[Opening RECORDS TO PROCESS section]
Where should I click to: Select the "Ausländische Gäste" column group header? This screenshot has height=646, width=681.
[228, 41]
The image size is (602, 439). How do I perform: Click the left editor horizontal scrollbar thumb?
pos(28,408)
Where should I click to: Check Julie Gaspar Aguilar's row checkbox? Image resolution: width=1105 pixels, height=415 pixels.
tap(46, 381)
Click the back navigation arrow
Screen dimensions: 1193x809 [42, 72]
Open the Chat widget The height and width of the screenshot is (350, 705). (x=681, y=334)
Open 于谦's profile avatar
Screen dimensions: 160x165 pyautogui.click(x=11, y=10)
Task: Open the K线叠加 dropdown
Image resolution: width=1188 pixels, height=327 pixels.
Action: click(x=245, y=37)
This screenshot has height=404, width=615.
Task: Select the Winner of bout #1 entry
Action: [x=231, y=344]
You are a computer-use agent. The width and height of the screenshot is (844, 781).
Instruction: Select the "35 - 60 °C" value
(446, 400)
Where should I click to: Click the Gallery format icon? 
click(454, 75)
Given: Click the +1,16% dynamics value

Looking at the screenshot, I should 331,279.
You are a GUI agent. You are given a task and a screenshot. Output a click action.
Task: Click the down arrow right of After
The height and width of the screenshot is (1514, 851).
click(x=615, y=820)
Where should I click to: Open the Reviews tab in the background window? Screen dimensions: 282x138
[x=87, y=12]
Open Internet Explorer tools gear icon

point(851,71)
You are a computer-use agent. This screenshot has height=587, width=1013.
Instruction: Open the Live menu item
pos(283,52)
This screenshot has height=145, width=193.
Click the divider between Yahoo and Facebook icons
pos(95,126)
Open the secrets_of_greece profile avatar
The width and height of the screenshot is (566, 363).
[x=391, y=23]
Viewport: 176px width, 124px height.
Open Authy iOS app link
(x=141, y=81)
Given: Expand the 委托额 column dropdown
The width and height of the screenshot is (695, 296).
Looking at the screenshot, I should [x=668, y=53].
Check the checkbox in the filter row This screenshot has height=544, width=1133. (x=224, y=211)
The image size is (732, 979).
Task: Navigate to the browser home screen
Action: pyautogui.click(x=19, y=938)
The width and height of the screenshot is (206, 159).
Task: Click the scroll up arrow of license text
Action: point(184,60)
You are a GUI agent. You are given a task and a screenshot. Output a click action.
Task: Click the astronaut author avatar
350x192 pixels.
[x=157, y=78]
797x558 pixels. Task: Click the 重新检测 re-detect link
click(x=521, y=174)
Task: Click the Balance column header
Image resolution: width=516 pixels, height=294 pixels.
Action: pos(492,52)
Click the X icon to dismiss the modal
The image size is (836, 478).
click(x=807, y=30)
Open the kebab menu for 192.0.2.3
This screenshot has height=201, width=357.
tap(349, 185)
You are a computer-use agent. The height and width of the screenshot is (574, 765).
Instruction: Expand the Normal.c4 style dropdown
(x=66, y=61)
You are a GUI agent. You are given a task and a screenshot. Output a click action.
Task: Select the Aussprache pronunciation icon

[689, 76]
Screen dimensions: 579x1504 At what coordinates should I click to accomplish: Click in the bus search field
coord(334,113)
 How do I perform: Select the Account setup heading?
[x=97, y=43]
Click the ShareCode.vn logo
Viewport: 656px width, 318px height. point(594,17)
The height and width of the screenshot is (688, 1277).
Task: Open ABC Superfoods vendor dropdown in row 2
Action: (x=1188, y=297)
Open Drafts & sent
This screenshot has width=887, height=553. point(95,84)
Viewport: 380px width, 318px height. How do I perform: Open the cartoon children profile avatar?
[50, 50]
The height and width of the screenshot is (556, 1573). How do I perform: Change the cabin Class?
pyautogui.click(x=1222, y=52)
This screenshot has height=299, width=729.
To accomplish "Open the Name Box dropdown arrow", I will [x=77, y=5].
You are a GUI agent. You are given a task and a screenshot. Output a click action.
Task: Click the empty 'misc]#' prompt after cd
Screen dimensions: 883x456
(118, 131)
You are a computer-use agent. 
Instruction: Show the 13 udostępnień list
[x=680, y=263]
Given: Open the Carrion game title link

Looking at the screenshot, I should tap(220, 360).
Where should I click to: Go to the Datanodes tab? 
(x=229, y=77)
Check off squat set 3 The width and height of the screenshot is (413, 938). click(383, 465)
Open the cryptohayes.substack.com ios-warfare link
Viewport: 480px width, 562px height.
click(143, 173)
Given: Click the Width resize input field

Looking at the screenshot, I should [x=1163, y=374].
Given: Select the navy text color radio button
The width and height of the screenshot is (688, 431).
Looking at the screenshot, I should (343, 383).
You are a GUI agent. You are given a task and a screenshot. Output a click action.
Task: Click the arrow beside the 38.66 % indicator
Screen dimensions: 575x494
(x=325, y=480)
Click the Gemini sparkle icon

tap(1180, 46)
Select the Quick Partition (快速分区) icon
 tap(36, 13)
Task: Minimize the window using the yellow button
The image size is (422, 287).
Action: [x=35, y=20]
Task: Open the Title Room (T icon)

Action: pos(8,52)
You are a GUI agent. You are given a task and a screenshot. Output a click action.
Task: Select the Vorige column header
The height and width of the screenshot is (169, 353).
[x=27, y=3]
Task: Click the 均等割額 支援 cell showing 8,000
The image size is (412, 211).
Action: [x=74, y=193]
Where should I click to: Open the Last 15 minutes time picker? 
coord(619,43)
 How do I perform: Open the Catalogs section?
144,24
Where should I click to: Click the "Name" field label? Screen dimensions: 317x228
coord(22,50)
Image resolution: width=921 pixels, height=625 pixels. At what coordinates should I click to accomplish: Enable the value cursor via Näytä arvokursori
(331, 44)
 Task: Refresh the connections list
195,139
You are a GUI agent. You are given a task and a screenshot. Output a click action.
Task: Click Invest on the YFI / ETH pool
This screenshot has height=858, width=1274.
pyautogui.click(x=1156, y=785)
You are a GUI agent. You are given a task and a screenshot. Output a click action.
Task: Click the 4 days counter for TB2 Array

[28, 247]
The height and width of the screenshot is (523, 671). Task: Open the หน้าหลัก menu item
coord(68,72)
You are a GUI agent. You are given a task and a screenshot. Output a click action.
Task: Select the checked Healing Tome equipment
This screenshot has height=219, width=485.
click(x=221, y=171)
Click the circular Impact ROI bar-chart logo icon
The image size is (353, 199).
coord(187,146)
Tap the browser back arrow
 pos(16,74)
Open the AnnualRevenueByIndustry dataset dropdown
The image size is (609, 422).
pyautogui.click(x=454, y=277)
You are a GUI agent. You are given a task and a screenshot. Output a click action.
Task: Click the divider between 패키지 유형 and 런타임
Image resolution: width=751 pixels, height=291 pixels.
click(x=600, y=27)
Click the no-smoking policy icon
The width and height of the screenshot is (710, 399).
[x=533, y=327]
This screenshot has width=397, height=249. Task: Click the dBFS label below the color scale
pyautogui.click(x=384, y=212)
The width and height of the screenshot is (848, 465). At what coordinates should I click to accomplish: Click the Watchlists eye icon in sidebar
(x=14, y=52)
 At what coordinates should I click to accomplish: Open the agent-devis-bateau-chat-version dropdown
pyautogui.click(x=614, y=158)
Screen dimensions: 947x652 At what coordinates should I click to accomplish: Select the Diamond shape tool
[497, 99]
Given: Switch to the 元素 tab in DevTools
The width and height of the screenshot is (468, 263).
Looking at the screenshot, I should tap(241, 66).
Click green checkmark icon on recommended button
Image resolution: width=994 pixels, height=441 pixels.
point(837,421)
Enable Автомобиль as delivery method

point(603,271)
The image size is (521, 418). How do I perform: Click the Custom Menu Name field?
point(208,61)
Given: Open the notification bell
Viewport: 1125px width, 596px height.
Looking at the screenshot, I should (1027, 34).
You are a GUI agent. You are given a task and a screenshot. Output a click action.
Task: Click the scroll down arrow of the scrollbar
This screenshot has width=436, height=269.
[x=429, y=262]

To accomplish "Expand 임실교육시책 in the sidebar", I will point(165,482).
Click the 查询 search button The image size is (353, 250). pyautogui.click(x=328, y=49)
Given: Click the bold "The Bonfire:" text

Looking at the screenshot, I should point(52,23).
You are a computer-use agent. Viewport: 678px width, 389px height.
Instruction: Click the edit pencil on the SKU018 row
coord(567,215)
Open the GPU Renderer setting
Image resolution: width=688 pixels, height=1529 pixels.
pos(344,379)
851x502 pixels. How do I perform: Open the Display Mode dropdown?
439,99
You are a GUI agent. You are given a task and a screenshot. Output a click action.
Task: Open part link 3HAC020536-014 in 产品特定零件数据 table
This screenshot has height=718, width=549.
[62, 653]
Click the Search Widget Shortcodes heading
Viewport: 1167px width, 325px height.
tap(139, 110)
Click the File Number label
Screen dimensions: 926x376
[Closing RECORDS TO PROCESS section]
Locate the string "will" in the listing above and copy every line where it occurs.

To accomplish "Open the Name Box dropdown arrow", I will [x=77, y=5].
To accomplish "Expand 임실교육시책 in the sidebar", I will point(165,482).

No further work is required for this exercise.